Animals and the environment have continued to thrive while much of human society has been in lockdown or under stringent social controls since since COVID-19 expanded internationally in 2020. But the pandemic has forced many researchers and decision-makers to reconsider how to treat animals and our place in the wide ecosystem of other living things.
The One Health policy framework, which holds that people, animals, and the environment should all have the same rights to healthcare, is described in a recent paper by Laurie Sellars, Kimberly Bernotas, and Jeff Sebo in the journal Health and Human Rights. It makes sense to encourage healthy systems in order to have healthy residents because all three are interconnected.
There was a lot of conjecture around the origins of COVID early in the pandemic, including the zoonotic transmission of the illness from bats to humans.
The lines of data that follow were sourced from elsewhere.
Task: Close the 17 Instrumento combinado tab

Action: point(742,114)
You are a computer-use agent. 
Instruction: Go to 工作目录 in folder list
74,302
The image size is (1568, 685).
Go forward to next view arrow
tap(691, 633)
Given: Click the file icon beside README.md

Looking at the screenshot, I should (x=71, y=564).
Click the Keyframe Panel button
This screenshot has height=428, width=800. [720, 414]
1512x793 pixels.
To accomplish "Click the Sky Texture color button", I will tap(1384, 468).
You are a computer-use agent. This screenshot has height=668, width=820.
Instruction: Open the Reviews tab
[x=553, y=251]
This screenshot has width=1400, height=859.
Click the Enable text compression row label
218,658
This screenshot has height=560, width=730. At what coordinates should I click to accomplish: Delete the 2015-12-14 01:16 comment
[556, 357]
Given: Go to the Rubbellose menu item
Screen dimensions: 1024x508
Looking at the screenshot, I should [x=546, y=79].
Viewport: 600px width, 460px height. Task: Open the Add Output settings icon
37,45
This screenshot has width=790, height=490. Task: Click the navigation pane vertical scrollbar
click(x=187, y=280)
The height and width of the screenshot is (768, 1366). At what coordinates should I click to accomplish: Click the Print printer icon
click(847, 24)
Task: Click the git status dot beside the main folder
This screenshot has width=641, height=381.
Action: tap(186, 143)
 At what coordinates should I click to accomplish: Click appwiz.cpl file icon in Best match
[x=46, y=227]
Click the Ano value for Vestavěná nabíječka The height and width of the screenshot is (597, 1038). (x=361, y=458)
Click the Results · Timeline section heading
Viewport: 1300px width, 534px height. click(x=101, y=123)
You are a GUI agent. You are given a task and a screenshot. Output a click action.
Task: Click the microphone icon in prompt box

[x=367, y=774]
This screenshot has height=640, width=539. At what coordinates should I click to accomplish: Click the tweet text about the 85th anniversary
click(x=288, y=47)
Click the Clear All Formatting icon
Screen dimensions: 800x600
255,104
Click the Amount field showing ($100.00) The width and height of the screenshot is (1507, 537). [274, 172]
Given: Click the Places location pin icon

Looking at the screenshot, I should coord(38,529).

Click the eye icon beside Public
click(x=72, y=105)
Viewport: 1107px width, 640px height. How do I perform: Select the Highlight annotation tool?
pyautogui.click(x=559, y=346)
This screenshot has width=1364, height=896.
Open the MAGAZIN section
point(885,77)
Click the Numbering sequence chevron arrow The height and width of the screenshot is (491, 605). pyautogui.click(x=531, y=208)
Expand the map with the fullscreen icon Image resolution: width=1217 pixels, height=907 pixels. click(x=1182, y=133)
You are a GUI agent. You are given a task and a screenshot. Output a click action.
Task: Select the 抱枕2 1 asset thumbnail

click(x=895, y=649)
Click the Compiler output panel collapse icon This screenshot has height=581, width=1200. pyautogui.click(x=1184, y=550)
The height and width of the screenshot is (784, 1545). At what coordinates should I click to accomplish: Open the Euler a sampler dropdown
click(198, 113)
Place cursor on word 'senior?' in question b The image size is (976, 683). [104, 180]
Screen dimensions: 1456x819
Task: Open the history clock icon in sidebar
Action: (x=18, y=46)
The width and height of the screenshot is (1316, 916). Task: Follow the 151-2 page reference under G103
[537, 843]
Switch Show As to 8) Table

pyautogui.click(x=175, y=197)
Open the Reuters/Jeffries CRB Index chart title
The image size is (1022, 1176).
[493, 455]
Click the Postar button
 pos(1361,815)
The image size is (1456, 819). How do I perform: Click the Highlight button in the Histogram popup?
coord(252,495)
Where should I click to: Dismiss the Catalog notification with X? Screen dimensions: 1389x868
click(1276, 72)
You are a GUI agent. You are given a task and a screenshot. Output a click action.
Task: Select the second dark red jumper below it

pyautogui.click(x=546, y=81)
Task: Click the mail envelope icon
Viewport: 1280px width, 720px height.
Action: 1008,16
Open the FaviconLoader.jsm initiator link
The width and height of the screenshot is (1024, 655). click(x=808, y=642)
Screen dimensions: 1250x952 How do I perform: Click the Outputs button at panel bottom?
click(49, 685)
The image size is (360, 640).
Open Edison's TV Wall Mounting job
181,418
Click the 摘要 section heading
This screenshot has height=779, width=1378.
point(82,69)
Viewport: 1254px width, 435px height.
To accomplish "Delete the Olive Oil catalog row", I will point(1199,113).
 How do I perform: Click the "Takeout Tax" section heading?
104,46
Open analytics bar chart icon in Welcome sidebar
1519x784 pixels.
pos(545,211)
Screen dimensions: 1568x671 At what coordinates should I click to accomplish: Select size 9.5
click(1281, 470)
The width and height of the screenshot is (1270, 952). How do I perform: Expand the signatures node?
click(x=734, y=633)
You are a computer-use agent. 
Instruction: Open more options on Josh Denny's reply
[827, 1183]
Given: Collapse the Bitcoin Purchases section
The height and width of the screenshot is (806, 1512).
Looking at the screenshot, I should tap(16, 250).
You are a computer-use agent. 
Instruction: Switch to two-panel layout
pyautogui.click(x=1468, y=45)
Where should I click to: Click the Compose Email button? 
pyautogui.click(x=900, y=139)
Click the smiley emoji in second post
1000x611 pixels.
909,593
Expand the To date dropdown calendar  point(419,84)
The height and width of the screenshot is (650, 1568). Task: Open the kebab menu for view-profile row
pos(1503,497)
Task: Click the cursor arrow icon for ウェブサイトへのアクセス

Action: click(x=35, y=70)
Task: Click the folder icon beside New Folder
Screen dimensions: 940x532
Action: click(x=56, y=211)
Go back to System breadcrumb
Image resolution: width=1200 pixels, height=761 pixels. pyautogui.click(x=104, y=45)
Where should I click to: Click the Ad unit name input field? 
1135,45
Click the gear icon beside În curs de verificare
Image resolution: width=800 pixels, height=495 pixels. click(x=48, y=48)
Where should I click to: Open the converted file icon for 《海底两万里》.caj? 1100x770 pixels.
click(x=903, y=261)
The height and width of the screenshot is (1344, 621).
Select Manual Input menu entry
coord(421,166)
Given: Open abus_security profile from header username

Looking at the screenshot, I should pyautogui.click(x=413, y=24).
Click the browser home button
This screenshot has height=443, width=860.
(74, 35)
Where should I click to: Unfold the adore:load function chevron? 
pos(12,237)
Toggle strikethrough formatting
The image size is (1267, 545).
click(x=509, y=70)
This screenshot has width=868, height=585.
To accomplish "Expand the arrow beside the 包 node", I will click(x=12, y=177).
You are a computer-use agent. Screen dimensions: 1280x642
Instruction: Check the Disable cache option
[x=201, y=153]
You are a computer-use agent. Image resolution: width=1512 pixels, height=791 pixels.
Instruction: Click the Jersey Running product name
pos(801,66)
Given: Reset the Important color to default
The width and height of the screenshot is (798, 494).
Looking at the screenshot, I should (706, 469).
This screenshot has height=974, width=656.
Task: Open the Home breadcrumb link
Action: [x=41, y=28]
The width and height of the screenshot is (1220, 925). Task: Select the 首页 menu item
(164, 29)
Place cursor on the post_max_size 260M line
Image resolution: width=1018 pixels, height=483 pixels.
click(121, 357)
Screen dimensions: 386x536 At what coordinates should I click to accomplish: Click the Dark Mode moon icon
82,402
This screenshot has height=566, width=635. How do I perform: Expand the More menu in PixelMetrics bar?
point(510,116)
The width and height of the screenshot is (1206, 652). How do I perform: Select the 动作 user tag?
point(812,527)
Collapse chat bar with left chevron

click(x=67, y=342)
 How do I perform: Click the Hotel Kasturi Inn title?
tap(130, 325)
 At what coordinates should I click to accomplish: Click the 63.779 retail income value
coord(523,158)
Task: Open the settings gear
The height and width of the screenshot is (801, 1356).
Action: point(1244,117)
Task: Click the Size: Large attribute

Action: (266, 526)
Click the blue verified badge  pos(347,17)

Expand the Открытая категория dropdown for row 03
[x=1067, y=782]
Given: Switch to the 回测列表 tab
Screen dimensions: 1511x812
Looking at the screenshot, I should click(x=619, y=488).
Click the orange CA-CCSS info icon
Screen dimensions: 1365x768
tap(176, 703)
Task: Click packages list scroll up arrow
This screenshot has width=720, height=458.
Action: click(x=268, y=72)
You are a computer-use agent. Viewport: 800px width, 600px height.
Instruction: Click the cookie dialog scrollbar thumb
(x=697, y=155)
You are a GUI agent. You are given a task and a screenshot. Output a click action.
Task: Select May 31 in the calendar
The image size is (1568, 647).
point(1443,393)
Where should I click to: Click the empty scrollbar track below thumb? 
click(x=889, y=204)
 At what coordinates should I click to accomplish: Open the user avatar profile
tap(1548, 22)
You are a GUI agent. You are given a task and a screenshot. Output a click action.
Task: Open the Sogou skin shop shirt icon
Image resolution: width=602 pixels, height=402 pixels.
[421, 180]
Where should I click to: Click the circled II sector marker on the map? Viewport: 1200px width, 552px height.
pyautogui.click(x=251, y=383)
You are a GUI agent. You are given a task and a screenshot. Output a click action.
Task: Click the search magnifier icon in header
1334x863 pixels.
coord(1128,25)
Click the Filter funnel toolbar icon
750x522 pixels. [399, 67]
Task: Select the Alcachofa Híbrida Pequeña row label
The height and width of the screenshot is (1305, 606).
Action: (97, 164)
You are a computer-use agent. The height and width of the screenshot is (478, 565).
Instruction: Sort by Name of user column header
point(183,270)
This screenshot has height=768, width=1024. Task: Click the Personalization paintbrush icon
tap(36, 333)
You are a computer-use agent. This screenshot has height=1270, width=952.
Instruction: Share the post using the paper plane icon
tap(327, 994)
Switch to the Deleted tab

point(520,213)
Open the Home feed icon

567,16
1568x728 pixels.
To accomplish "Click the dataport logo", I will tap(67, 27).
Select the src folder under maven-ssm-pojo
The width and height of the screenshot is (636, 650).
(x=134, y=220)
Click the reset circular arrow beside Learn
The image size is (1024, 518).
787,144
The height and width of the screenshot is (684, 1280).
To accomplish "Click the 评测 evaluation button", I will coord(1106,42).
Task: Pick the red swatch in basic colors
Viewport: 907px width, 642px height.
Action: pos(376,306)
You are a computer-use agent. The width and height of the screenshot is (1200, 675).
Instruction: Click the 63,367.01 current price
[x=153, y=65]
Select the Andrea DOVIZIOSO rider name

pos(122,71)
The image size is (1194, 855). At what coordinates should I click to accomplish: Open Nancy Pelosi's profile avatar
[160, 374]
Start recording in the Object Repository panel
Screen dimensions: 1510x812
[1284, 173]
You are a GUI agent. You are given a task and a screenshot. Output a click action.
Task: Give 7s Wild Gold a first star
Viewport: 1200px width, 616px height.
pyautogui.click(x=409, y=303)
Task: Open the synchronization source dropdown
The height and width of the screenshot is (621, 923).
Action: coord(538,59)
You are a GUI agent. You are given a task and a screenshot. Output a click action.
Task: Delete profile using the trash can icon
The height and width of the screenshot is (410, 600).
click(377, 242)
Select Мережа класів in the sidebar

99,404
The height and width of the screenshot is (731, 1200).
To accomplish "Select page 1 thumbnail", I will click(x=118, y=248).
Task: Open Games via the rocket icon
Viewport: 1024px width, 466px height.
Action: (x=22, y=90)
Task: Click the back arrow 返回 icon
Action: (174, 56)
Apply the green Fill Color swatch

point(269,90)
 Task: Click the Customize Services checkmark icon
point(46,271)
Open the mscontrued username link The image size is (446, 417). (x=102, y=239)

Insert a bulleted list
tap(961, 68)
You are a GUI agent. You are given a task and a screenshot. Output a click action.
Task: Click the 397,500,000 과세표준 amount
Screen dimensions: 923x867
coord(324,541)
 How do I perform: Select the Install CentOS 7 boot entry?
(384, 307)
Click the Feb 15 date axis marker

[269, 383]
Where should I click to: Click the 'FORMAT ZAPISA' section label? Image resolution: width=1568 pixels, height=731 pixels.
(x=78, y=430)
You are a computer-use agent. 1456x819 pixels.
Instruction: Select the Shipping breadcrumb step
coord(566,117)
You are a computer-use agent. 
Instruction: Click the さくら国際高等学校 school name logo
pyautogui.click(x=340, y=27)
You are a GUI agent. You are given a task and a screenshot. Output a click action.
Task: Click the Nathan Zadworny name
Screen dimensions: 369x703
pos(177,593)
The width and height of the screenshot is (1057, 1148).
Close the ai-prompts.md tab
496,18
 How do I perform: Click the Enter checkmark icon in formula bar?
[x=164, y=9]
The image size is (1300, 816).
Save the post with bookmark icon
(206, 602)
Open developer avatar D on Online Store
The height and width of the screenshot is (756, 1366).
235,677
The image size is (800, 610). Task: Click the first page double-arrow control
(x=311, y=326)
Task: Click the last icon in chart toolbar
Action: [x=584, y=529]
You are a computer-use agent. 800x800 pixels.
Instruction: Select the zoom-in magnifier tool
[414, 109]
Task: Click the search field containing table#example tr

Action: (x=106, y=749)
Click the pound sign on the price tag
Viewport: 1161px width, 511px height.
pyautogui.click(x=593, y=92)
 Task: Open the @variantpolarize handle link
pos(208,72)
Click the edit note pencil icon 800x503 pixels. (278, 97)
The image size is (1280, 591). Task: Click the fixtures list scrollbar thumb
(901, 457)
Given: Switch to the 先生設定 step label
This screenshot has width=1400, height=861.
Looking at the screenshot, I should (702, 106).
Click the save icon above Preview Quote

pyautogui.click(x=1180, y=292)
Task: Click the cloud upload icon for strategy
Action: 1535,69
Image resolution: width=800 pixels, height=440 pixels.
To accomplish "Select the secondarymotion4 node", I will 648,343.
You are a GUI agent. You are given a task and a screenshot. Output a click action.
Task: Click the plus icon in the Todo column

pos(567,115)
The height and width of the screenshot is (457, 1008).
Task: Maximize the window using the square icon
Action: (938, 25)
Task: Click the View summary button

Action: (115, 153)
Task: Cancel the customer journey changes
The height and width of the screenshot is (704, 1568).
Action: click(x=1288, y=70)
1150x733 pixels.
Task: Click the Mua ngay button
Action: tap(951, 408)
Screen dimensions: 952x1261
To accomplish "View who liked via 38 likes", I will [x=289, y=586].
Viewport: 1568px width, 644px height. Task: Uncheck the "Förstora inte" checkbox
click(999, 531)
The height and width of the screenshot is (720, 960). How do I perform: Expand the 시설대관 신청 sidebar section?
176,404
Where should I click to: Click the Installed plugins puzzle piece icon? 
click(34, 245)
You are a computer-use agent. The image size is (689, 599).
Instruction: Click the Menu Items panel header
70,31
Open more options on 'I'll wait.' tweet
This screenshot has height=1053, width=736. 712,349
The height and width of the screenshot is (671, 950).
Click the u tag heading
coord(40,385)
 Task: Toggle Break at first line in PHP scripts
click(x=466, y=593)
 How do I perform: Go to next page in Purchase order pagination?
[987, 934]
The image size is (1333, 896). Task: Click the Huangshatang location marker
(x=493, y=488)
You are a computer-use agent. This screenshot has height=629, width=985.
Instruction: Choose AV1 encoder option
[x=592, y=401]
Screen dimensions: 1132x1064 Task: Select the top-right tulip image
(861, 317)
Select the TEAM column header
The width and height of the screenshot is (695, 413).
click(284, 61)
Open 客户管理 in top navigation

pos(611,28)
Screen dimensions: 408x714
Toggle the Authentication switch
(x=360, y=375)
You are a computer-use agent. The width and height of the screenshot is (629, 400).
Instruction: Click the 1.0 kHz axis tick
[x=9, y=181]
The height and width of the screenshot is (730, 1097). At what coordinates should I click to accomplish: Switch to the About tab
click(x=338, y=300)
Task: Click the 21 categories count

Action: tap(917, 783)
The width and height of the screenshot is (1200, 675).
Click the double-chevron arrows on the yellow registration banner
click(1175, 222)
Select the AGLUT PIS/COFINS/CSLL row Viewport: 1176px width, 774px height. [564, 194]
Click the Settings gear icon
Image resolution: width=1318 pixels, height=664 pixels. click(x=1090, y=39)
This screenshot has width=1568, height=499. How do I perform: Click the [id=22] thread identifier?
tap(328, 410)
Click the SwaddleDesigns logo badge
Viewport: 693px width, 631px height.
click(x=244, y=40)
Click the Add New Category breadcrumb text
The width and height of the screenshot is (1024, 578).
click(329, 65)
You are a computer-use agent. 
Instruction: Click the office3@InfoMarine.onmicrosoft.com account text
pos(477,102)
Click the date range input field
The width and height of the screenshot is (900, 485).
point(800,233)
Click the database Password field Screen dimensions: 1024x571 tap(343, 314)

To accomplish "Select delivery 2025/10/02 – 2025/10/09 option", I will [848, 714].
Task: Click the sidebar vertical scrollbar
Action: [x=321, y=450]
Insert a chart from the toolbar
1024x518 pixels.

This discussion illustrated how the exploitation of animals—whether through trade or the degradation of habitats—can cause epidemics and the spread of illness.
By promoting health measures for plants, animals, and their surrounding environment, the One Health policy framework aims to address this issue. The authors also contend that society might lessen the effects of the current epidemic and possibly prevent future outbreaks by understanding how organisms are linked and dependent on one another.
The United Nations incorporated “the right of everyone to the enjoyment of the highest achievable quality of bodily and mental health” into the International Covenant on Economic, Social, and Cultural Rights in 1966.
The notion that only people have the right to healthcare, however, has been challenged by a number of academics. According to the authors, “[s]cientists utilize theories as abstract taxonomic categories to explain specific facts about evolution, cognition, and behavior.”
One Health, for instance, may show how activities like factory farming, deforestation, and the trade in wildlife affect people, animals, and the environment, highlighting the need for solutions.